■ Passage for review

|The yellow line shows the North-South divide in Timesland.|
"Northern" villages and their latitudes are in purple, southern ones in red
Where does the North begin? Sheffield? Nottingham? Watford Gap?
Not if you write for The Times.
Over the past few days a series of puffs for "the best place to live" have turned up on Facebook. Friday's Bricks and Mortar supplement focused on the best market towns, but earlier in the week the website looked at "the 20 best villages in the south" and "the 20 best northern villages".
If you want to live in a chocolate box constantly harassed by people peeking through your windows in search of a hazelnut praline or if you have a hankering to rub shoulders with a D-lister in the pub, then these are as good a guide as any.
But where they really excel is as an example of vacuous metropolitan journalism on the cheap.
According to this, the Midlands don't exist and the North starts around latitude 52, just above the Cotswolds. It apparently encompasses everything from South Wales and East Anglia to the Shetlands.

■ Work to complete
1) Copy out the passage on the North-South divide in Timesland, starting with "Not if you write" and going on through "on the cheap.".
2) Continue the passage on the North-South divide in Timesland from its final sentence.

■ Data block
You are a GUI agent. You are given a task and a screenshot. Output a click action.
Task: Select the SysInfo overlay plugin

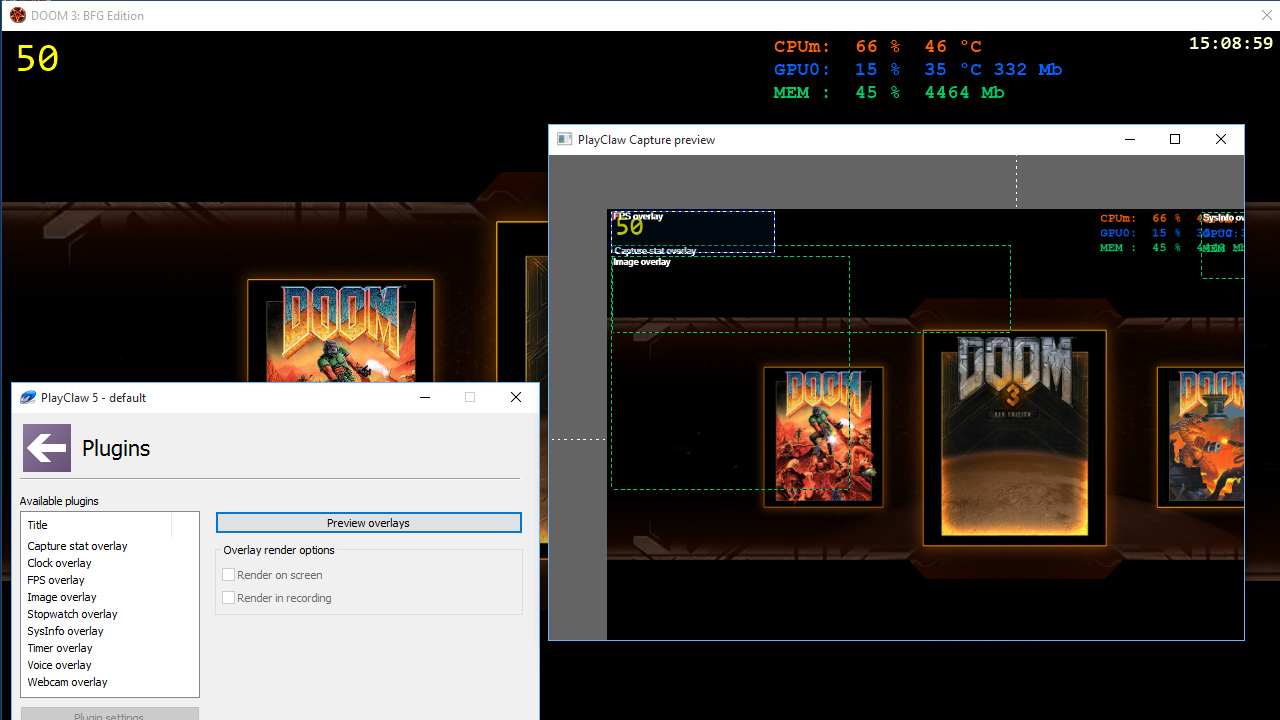pos(65,630)
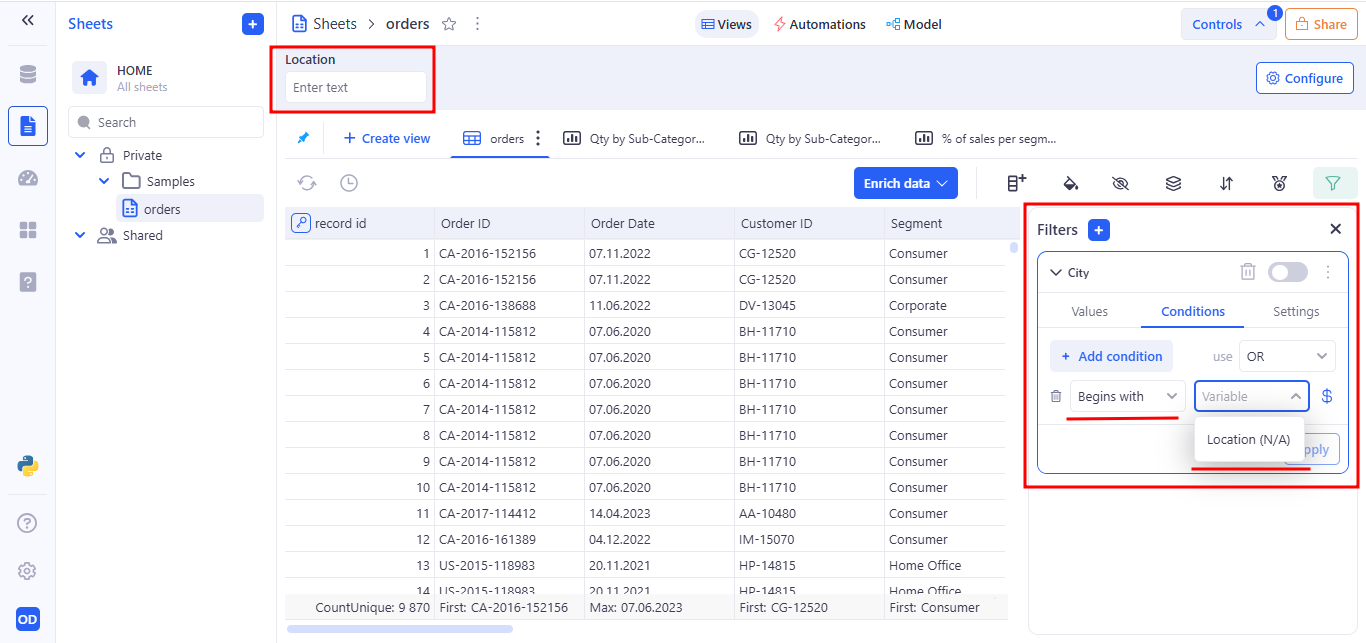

■ Exercise responses
1)
Not if you write for The Times.
Over the past few days a series of puffs for "the best place to live" have turned up on Facebook. Friday's Bricks and Mortar supplement focused on the best market towns, but earlier in the week the website looked at "the 20 best villages in the south" and "the 20 best northern villages".
If you want to live in a chocolate box constantly harassed by people peeking through your windows in search of a hazelnut praline or if you have a hankering to rub shoulders with a D-lister in the pub, then these are as good a guide as any.
But where they really excel is as an example of vacuous metropolitan journalism on the cheap.

2)
It includes the villages of West Runton and Burnham Market in Norfolk, Colwall and the Hanleys in Hereford and Worcester, Yardley Hastings in Northamptonshire, and Bournville in Birmingham.
Grantchester near Cambridge is, however, in the South - even though at 52.17 it is marginally further north than the Hanleys and Colwall.
Others narrowly missing being cast off with the grim crew Up North include Great Tew in Oxfordshire (51.96), Bledlow in Buckinghamshire (51.7) and Boxford, Suffolk (52.03).
It's absurd, of course. It shows a lack of geographical knowledge and a Londoncentric mindset.
Geography aside, what are the plus points for the featured villages?
Top of the pops is Pittenweem in Fife, which has "craft boutiques, a smart chocolate cafe and the obligatory fish and chip shop". Cartmel in Cumbria (3rd) is the birthplace of sticky toffee pudding and has a Michelin-star restaurant. Plockton in the Highlands (6th) was the location for The Wicker Man and has a post office and an award-winnning gastropub. Burnham Market (8th) is known as Chelsea-on-Sea, has chic boutiques, a beauty spa in the pub and is home to Johnny Depp (maybe), Bill Bryson, Amanda Holden and John Hurt. The Red Lion in Yardley Hastings (18th) holds quiz nights.
Well you don't find those everywhere.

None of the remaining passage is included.